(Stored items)
↓↓↓

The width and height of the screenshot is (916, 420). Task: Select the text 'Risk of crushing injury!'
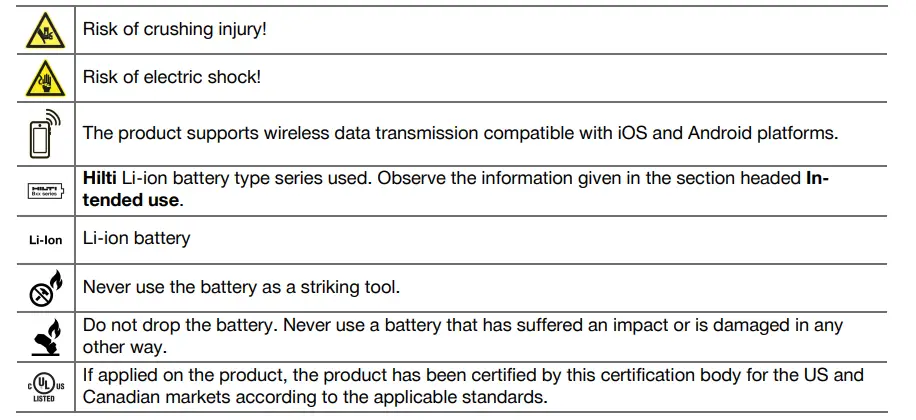coord(174,29)
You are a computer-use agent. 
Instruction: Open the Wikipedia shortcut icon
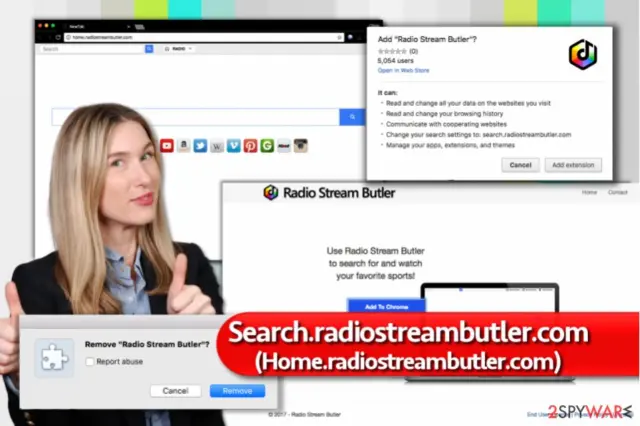pos(217,146)
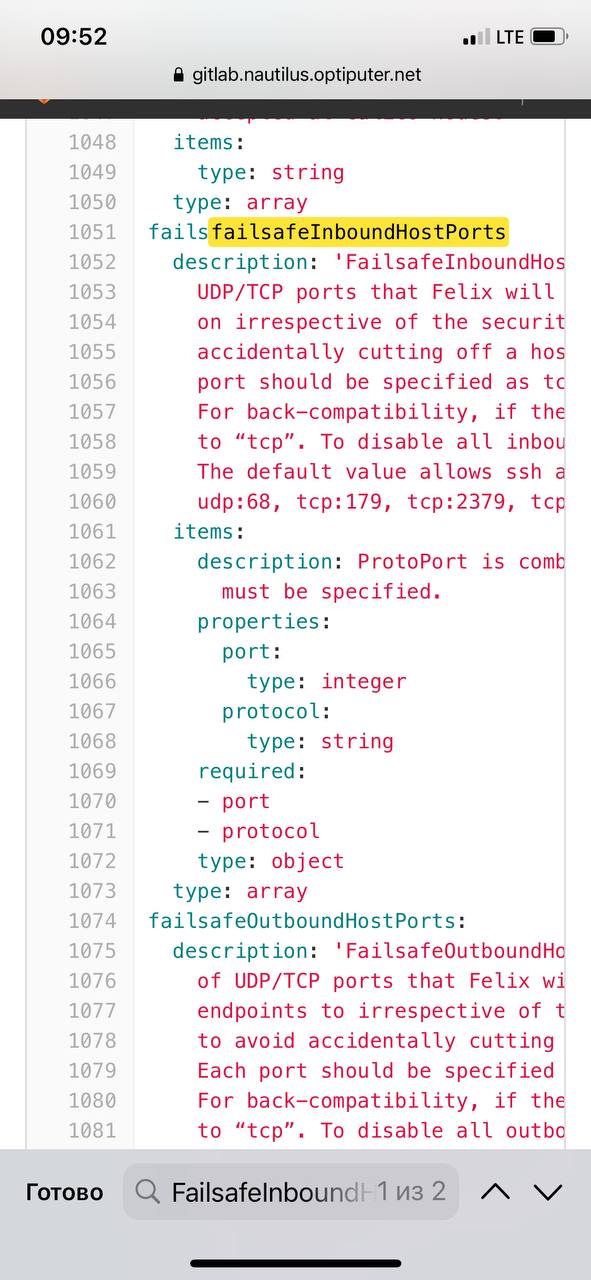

↑↑↑

▶ **EXERCISE**
Leave out the images and transcribe all the records exactly.

▶ **SOLUTION FOR THIS EXERCISE**
The width and height of the screenshot is (916, 420). Task: Select the text 'Risk of crushing injury!'
coord(174,29)
You are a computer-use agent. 
Instruction: Open the Wikipedia shortcut icon
pos(217,146)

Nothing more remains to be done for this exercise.